A photochemical equilibrium model for ionospheric conductivity

Abstract

A photochemical equilibrium model of the high‐latitude ionosphere has been developed. This model provides densities of the ionospheric constituents, N₂⁺, O₂⁺, O⁺, and NO⁺, from 85 km to approximately 220 km. These densities are then used to calculate Pedersen and Hall conductivities. A comparison of the model results with Arecibo and Chatanika radar observations was made, covering periods of solar minimum and solar maximum. The comparison showed the model to predict ionospheric densities to within 50% and conductivities to within 40% in the illuminated portion of the ionosphere. In regions of electron precipitation, the model showed good agreement with measurements.
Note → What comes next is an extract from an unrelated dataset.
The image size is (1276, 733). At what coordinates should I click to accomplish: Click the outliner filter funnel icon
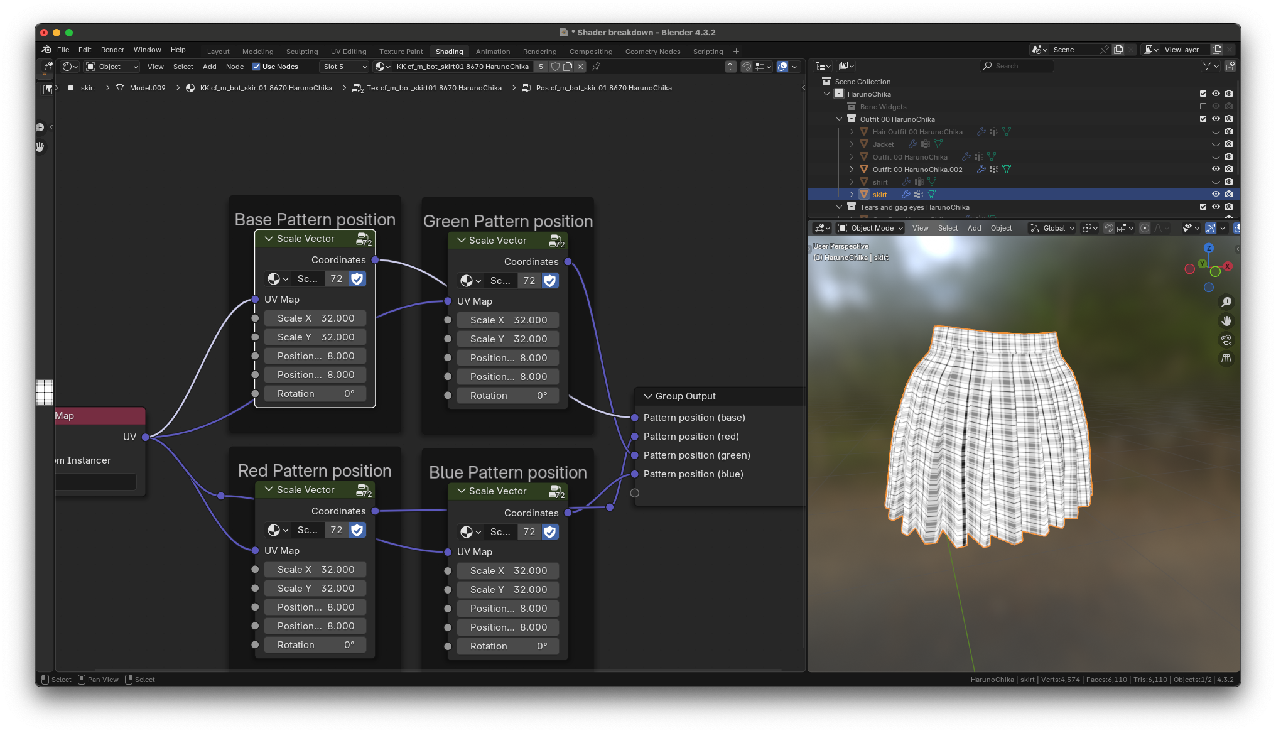tap(1206, 66)
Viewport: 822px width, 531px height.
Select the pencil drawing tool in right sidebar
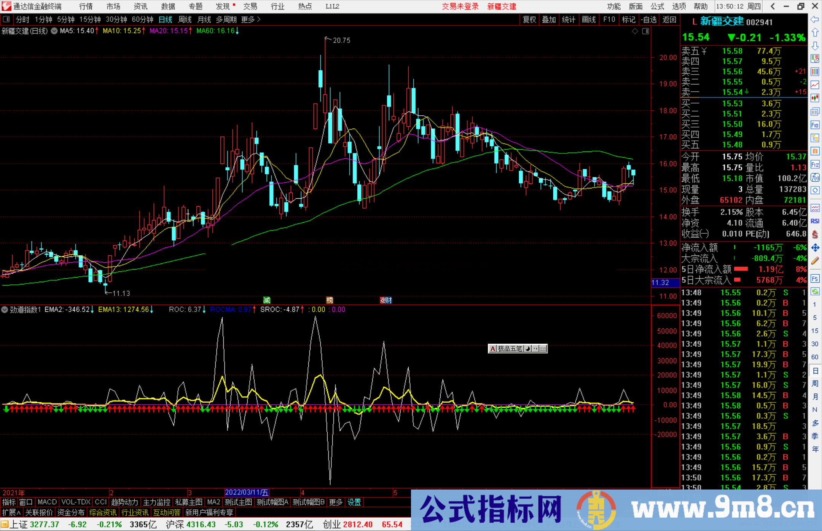point(815,260)
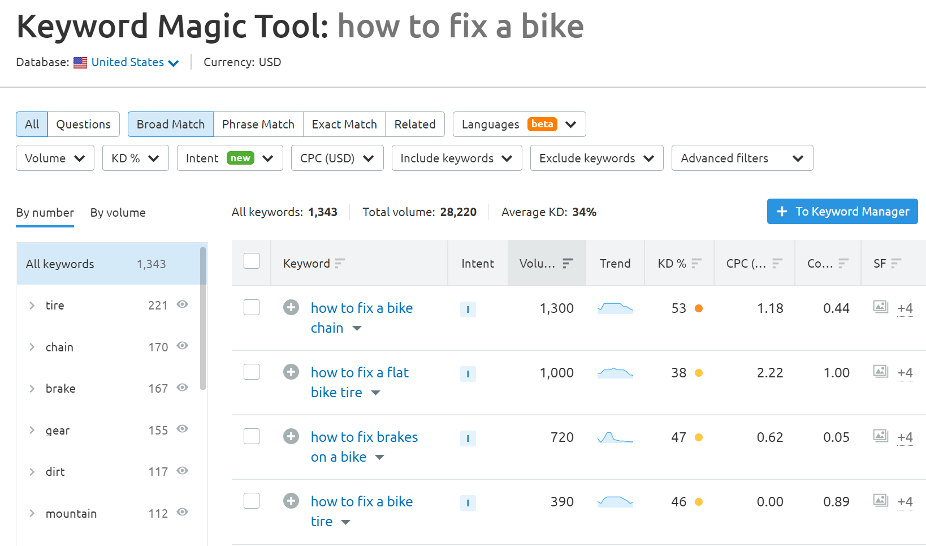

Results of this study indicate the following: (1) Ionospheric conductivity increases by a factor of ∼1.6 from solar minimum to solar maximum conditions; (2) the portion of the ionosphere above 170 km can contribute as much as 40% during daylight and 80% during nighttime to the total height‐integrated Pedersen conductivity; (3) the ratio of the height‐integrated Hall to Pedersen conductivities is approximately 1.1–1.3 for sunlit conditions; this is appreciably lower than the value of 2 found in previous studies; (4) these and other factors indicate that, under certain conditions, the height‐integrated Pedersen conductivity may be as much as 2–3 times larger than previously reported.